# What you are asked to do:
Convert the material from the line containing "This screenshot has" through the end of the material, both ends included, into a numbered list with one line per item. Omit blank lines and leave the pictures out.

══ Records

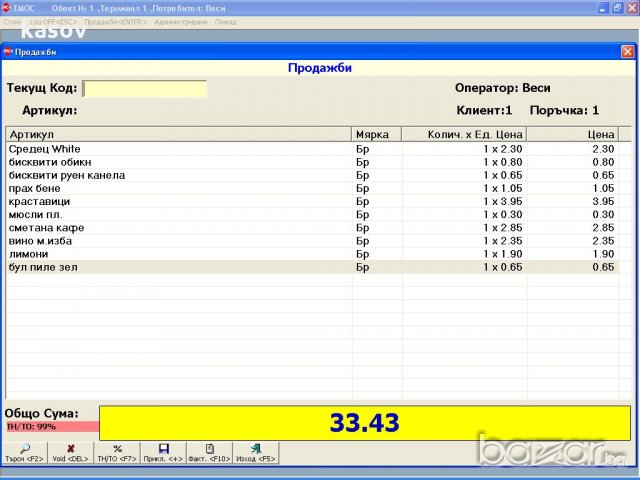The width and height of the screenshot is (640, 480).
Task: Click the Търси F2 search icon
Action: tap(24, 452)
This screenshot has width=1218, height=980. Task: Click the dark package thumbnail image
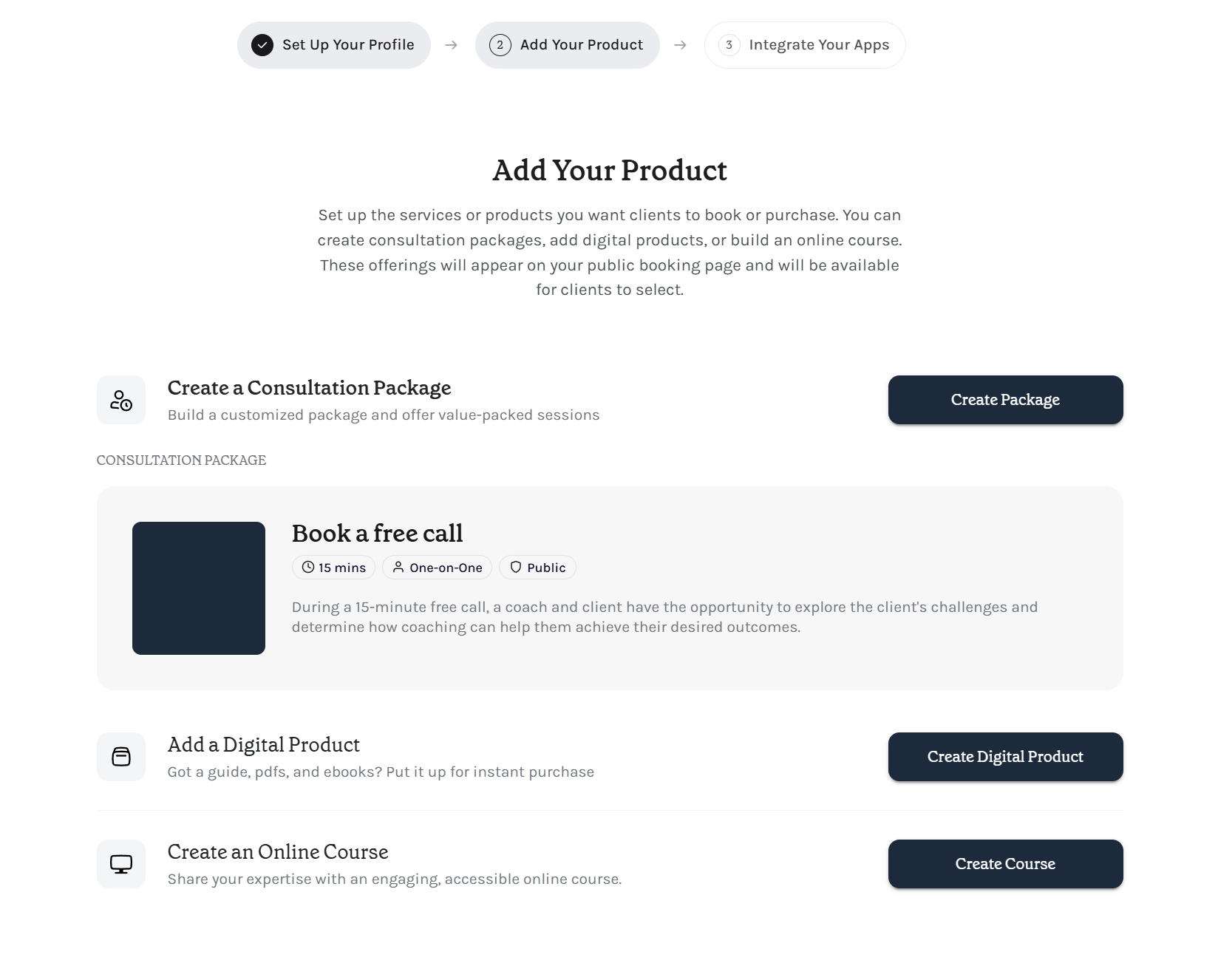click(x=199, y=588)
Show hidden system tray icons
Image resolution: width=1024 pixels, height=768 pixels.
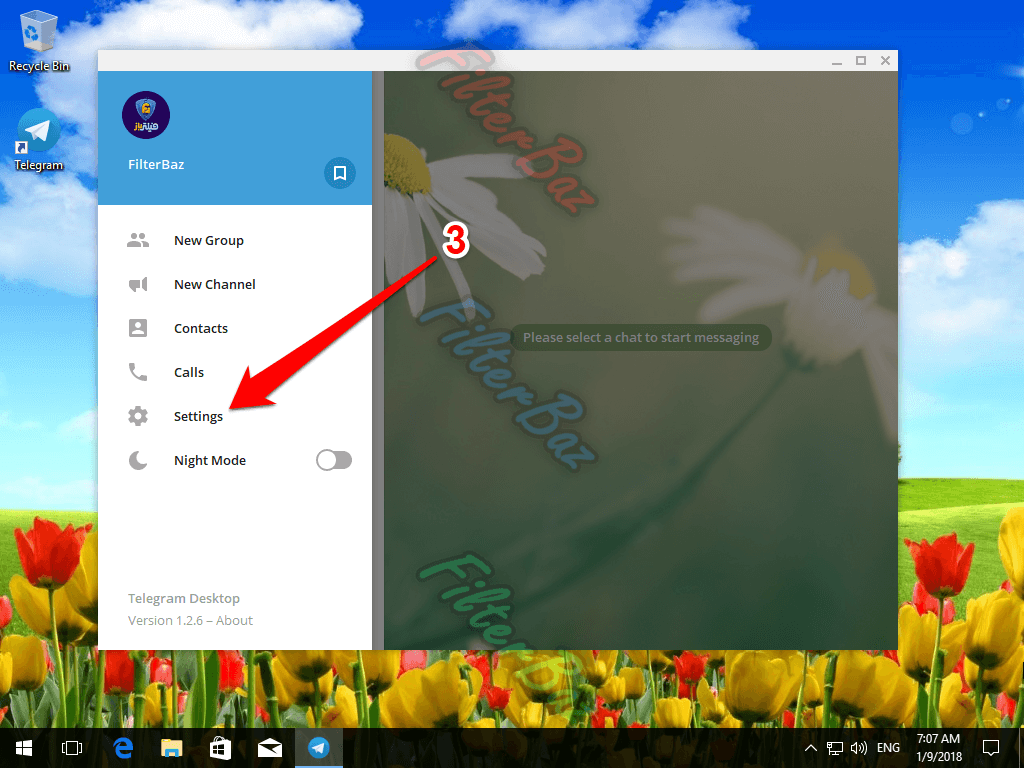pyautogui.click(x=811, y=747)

════

# Solution to this task:
1. This screenshot has width=1218, height=980. Task: Click the dark package thumbnail image
2. click(x=199, y=588)
3. Show hidden system tray icons
4. Image resolution: width=1024 pixels, height=768 pixels.
5. pyautogui.click(x=811, y=747)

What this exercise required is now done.